Example 5: Hollow Performance & Aesthetic Claims
AI SLOP ❌:
export class FireEffect {
// Optimized for performance while maintaining pixelated aesthetic
private fireWidth: number = 80;
// Reduced CPU workload by 75%
private fireHeight: number = 50;
// Film-standard 24fps for cinematic fire flickering
targetFPS: 24;
// Slightly smoother 30fps for organic petal motion
petalFPS: 30;
}
CORRECTED ✅:
export class FireEffect {
// 80x50 grid benchmarked at 16ms/frame on i5-8250U
private fireWidth: number = 80;
private fireHeight: number = 50;
// 24fps: matches game target framerate, saves 33% GPU cycles vs 30fps
targetFPS: 24;
// 30fps: petal physics update rate (60fps caused motion blur artifacts)
petalFPS: 30;
}
Prevention:
- Replace "optimized/efficient" with actual metrics (ms/frame, memory usage)
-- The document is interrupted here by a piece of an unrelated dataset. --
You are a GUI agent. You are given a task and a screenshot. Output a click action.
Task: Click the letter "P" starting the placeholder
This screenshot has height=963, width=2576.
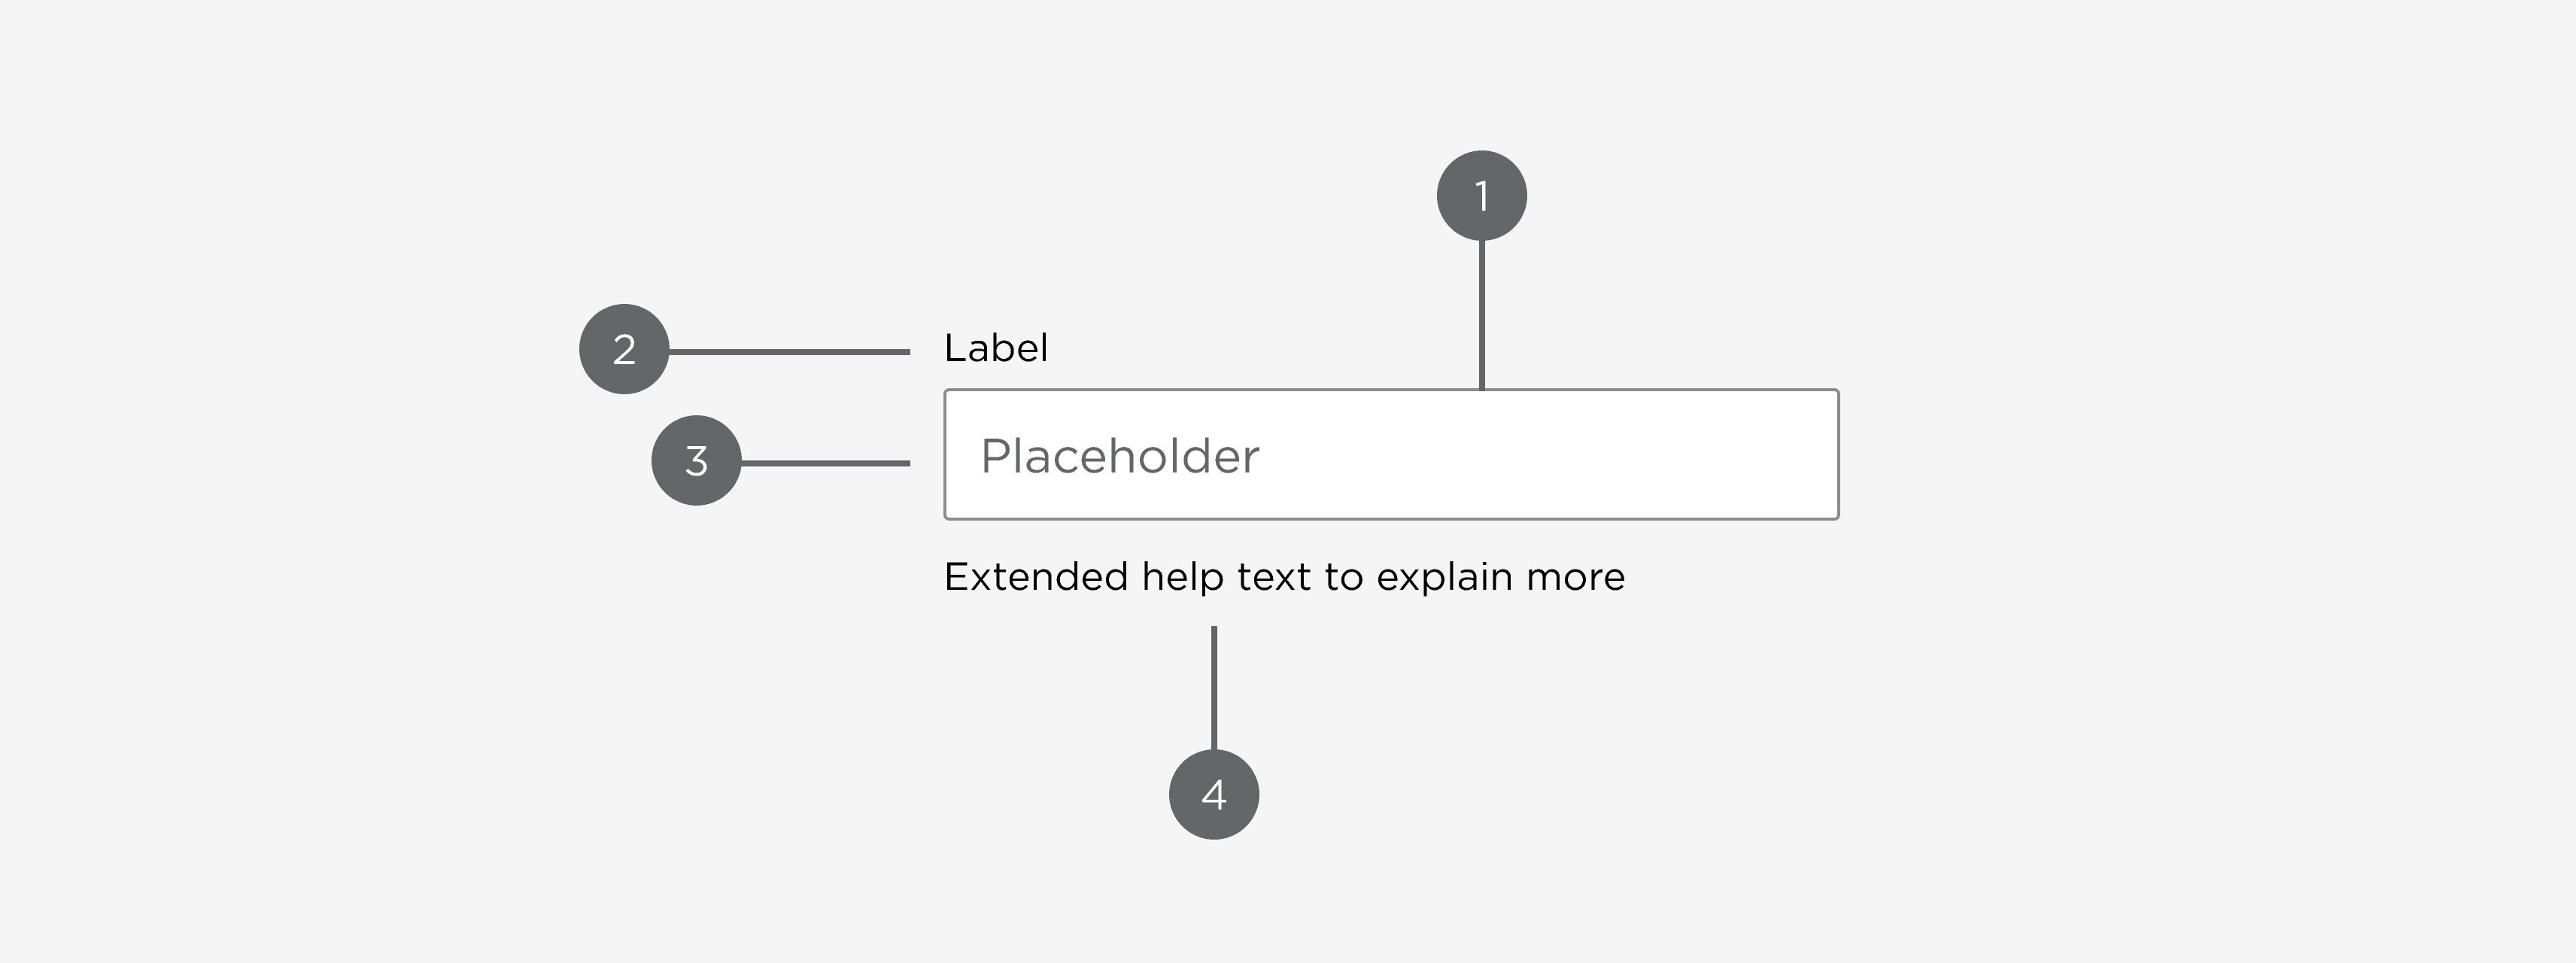pyautogui.click(x=993, y=456)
- Replace "cinematic/organic/smooth" with technical rationale (target platform, physics stability, artifact prevention)
- Unverified percentages are marketing speak unless backed by before/after benchmarks
Example 6: Marketing Buzzwords in Documentation
AI SLOP ❌:
## Features
- Seamlessly integrates with AI modules
- Provides a responsive, efficient interface
- Ensures code quality and reliability
- Optimized performance and power management
- Staying up to date with the latest technologies
- Robust error detection through checksum validation
CORRECTED ✅:
## Features
- AI module integration via MCP protocol (stdio transport)
- 60fps UI rendering on 1920x1080 displays
- TypeScript strict mode + Zod runtime validation
- CPU governor tuning: 800MHz idle, 2.4GHz active (measured 40% battery improvement)
- Uses kernel 6.6 LTS + systemd 255
- CRC16 checksum validation on UART packets
Prevention: Every claim needs a "how" or "what":
- "Seamlessly" → protocol/transport mechanism
- "Efficient" → actual metrics (fps, memory, battery)
- "Ensures quality" → tools/techniques used
- "Optimized" → specific changes + measured improvement
- "Latest tech" → specific versions/features
- "Robust" → error detection mechanism + coverage
Detection Workflow
- Phase 0: Prevention - Verify guardrails were followed
- Phase 1: Pattern Recognition - Scan for signs (15-20 min): generic naming, artifacts, hollow claims
- Phase 2: Deep Analysis - Technical investigation (30-45 min): security, complexity, slopsquatting check | 🔴 CHECKPOINT for Critical/High
- Phase 3: Contextual Validation - Integration review (15-20 min): architecture alignment | 🔴 CHECKPOINT for architectural changes
- Phase 4: Remediation - Fix and document (varies): specific fixes, tests, prevention guidance
- Phase 5: Verification - Close loop (15-20 min): validate fixes, regression tests, update knowledge base
Time: 1.5-2 hours for significant changes, 20-30 minutes for small changes
Mindset
- Constructive Not Punitive: Improve quality, don't discourage AI usage
- Educate Don't Just Fix: Explain why to help developers recognize patterns
- Specificity Over Vagueness: Concrete examples and fixes, never vague criticism
- Prevention = Detection: Prevention reduces remediation time
- Human Judgment Essential: AI is a tool, not replacement for expertise
- Quality Non-Negotiable: AI code must meet same standards as human code
Resources
Research: Trend Micro (Slopsquatting), McKinsey (Agentic AI Lessons), Wikipedia (AI Slop/WikiProject Cleanup), 404 Media (Brute Force Attack)
Detection: Airops (Spot & Fix), MIT Tech Review (Generated Text), Newstex (Avoid Writing Slop)
Prevention: TeamAI (QA & Oversight), FairNow (Responsible AI Policy), Huron (Enforce AI Practices)
Your expertise ensures AI-assisted development enhances rather than compromises code quality through rigorous standards and systematic review.